TEXTO PARA ANÁLISE:
Qual o problema da iniciativa? No mérito, aparentemente nenhum. Quanto mais baixo o juro, para aposentados ou não, melhor.

O problema central é que, pelo que temos lido em todos os jormais, e pela própria manifestação de Lula em recente reunião ministerial, Carlos Lupi não articulou a iniciativa com a Casa Civil e a presidência da república.

Lupi agiu como um soldado que dispara um tiro de canhão na direção correta, ou seja, na direção do principal inimigo hoje do desenvolvimento, que são os juros altos e a cultura fanaticamente neoliberal do mercado financeiro.

Mas disparou o tiro antes da hora, sem respeitar a ordem do general, atrapalhando a estratégia e ajudando os adversários, que ganham tempo para se mobilizar e contra-atacar.

O anúncio também gerou uma fissura na unidade do governo, e obrigou a administração federal a recuos retóricos inteiramente desnecessários. Na prática, e esperemos que apenas no curto prazo, a consequência da decisão de Lupi foi dramática para os aposentados, porque as instituições financeiras privadas imediatamente suspenderam todos os empréstimos consignados para eles. Ou seja, o aposentado do INSS que estaria prestes a pegar um empréstimo consignado para comprar alguma coisa importante para si ou para a família, agora levará um não  do gerente do banco.

A Caixa e o Banco do Brasil, provavelmente seguindo a orientação do governo, também suspenderam os empréstimos, à espera de uma solução política definitiva para o caso.

A decisão é particularmente desastrada porque o recuo retórico do governo não pode ser facilmente seguido, por exemplo, pelas organizações mais à esquerda, como sindicatos, centrais e alguns partidos, pelas dificuldades em explicar, de maneira simples, à sua base militante que eles são favoráveis a qualquer redução de juros, mas que qualquer medida precisa obviamente ser coordenada a nível superior com o ministério da Fazenda, a Casa Civil, a presidência e a Secom, até mesmo para que ela se materialize concretamente.

Em política, tudo que se precisa explicar, é uma derrota. Dessa maneira, Lupi acabou por montar uma armadilha para as próprias organizações de esquerda e para as próprias direções dos bancos estatais.

DADOS FORNECIDOS:
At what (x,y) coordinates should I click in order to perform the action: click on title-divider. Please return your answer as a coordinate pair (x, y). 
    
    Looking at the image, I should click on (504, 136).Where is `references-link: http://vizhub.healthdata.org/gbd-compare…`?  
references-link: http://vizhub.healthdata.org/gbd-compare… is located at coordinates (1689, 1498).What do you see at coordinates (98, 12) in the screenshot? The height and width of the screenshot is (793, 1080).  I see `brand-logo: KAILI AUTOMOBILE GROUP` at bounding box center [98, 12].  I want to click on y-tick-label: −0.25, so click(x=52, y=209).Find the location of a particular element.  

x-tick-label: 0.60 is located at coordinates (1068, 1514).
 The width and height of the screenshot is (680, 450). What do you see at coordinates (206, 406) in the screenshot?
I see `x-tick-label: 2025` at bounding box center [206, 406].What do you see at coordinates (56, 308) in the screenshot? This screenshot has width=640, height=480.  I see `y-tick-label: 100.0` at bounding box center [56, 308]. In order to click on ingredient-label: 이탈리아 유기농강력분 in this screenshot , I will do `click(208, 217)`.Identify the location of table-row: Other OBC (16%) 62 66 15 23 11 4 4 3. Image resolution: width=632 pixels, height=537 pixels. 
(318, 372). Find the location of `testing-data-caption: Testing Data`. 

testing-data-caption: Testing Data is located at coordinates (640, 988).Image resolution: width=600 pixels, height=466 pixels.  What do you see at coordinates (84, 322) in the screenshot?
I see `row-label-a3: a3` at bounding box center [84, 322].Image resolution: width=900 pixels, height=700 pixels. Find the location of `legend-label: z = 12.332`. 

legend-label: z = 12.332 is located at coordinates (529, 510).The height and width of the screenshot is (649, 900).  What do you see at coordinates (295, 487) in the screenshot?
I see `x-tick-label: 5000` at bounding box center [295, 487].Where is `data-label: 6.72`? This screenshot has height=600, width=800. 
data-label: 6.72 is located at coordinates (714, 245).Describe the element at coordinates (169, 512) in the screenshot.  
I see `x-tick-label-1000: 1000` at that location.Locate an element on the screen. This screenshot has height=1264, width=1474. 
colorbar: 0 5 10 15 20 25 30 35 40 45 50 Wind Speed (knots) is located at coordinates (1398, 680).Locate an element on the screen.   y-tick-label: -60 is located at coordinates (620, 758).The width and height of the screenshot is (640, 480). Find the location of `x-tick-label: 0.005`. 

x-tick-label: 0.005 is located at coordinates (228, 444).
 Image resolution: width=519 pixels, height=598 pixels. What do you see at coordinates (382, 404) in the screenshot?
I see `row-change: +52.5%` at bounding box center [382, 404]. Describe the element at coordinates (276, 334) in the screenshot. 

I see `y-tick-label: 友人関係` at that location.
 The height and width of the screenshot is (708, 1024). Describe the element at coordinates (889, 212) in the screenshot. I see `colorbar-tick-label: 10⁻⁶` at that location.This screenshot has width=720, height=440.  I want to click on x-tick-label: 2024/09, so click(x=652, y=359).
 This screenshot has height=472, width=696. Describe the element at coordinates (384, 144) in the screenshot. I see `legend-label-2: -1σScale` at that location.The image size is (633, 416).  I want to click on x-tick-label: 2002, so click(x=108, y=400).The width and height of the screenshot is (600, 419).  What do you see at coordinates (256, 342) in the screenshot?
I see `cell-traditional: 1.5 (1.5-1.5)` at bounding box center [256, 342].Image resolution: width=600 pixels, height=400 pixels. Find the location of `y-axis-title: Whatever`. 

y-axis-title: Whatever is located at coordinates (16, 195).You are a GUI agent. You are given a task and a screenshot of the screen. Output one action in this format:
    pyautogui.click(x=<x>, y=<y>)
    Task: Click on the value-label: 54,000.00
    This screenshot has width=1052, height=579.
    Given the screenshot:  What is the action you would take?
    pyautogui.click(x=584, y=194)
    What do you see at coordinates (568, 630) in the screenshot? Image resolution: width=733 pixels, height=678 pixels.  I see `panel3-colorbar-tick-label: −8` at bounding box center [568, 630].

QUESTÕES SOBRE O MATERIAL:
**1)** Reescreva de forma mais breve o parágrafo do texto sobre a iniciativa de Carlos Lupi que começa com "O anúncio também gerou", preservando seus fatos principais.
**2)** Dê continuidade ao texto sobre a iniciativa de Carlos Lupi a partir do ponto em que ele termina.
Os dados constituem um material separado do texto.

LISTA DE RESPOSTAS:
**1)** O anúncio abriu uma fissura na unidade do governo e forçou recuos retóricos desnecessários. Na prática, o efeito foi dramático para os aposentados, pois as instituições financeiras privadas suspenderam de imediato todos os empréstimos consignados para eles. Assim, o aposentado do INSS que pretendia contratar um desses empréstimos para comprar algo importante receberá um não do gerente do banco.

**2)**
De nada adianta aprovar uma redução de juros, posar de heroi nas redes sociais, enquanto o aposentado fica sem crédito. Seria injusto, além disso, culpar os bancos públicos pela decisão de também aderir a suspensão, visto que eles cuidam de uma parcela pequena desses consignados. Poder-se-ia alegar que eles poderiam aproveitar a oportunidade para ampliar seu market share. Sim, podem fazê-lo, mas é exatamente por isso que essa é uma estratégia que precisa ser coordenada inclusive com eles. O que pelo visto não foi o caso. Carlos Lupi não falou com o Banco do Brasil, não falou com a Caixa, não falou com Lula, não falou com Rui Costa, não falou com Haddad.  Como é possível isso?

E agora assistimos, entre fascinados e perplexos, alguns militantes que haviam feito críticas duríssimas a entrada de Carlos Lupi no governo, colocando-o agora num pedestal justamente porque ele criou uma situação negativa para Lula. Essas atitudes realçam, a propósito, o erro de Lupi, pois é evidente que uma iniciativa natimorta, que não produz nenhum resultado prático para a população, e ainda se converte em motivo de ataques ao presidente de república, não é algo do qual um ministro de Estado deve ser orgulhar.

Um ministro é um oficial graduado da tripulação de um navio, cujo piloto é o presidente da república. Ministros tem que ajudar o presidente, e não colocá-lo em dificuldades, sob o risco do barco afundar com toda a tripulação (e todo mundo) dentro.

Uma medida como essa, para dar certo, precisaria, naturalmente, ser coordenada em alto nível com as esferas superiores do governo. É o mínimo que se espera de um ministro: articulação com o próprio governo!

Segundo a Febraban, há 14,5 milhões de aposentados do INSS que usam o empréstimo consignado, movimentando cerca de R$ 215 bilhões nas linhas de empréstimo e cartão.

Tem sido um tanto curioso, a propósito, assistir militantes de partidos de ultraesquerda, que sempre prezaram a necessidade de unidade e coesão dentro de suas organizações, elogiarem uma decisão ministerial tomada sem o conhecimento do governo central. A unidade de um governo não é mais importante? Imaginem um ministro da União Soviética anunciando um aumento do salário mínimo no país sem antes comunicar e se articular com o Comitê Central?

Todos nós queremos que os juros caiam no Brasil. No entanto, esse será o nosso desafio político mais complexo, em virtude tanto da autonomia operacional do Banco Central, aprovada no Congresso, quanto da hostilidade violentíssima dos mercados financeiros ao governo Lula. Justamente por ser um desafio tão grande, é preciso muita mobilização popular, muita inteligência, e muita articulação política.

As bravatas sobre um suposto poder de Lula de “demitir” o presidente do Banco Central e seus diretores são ridículas e despolitizadas. Entendo que o conceito de correlação de forças foi usadao inúmeras vezes, inclusive por governos de esquerda, para justificar covardia e resignação. O governo Lula precisa ser audacioso, mas isso não pode significar imprudência. A responsabilidade de Lula é muito grande. Apesar do conceito “correlação de forças” ter sido tão usado por picaretas na política, ele ainda é tão válido e necessário hoje como em qualquer época da história.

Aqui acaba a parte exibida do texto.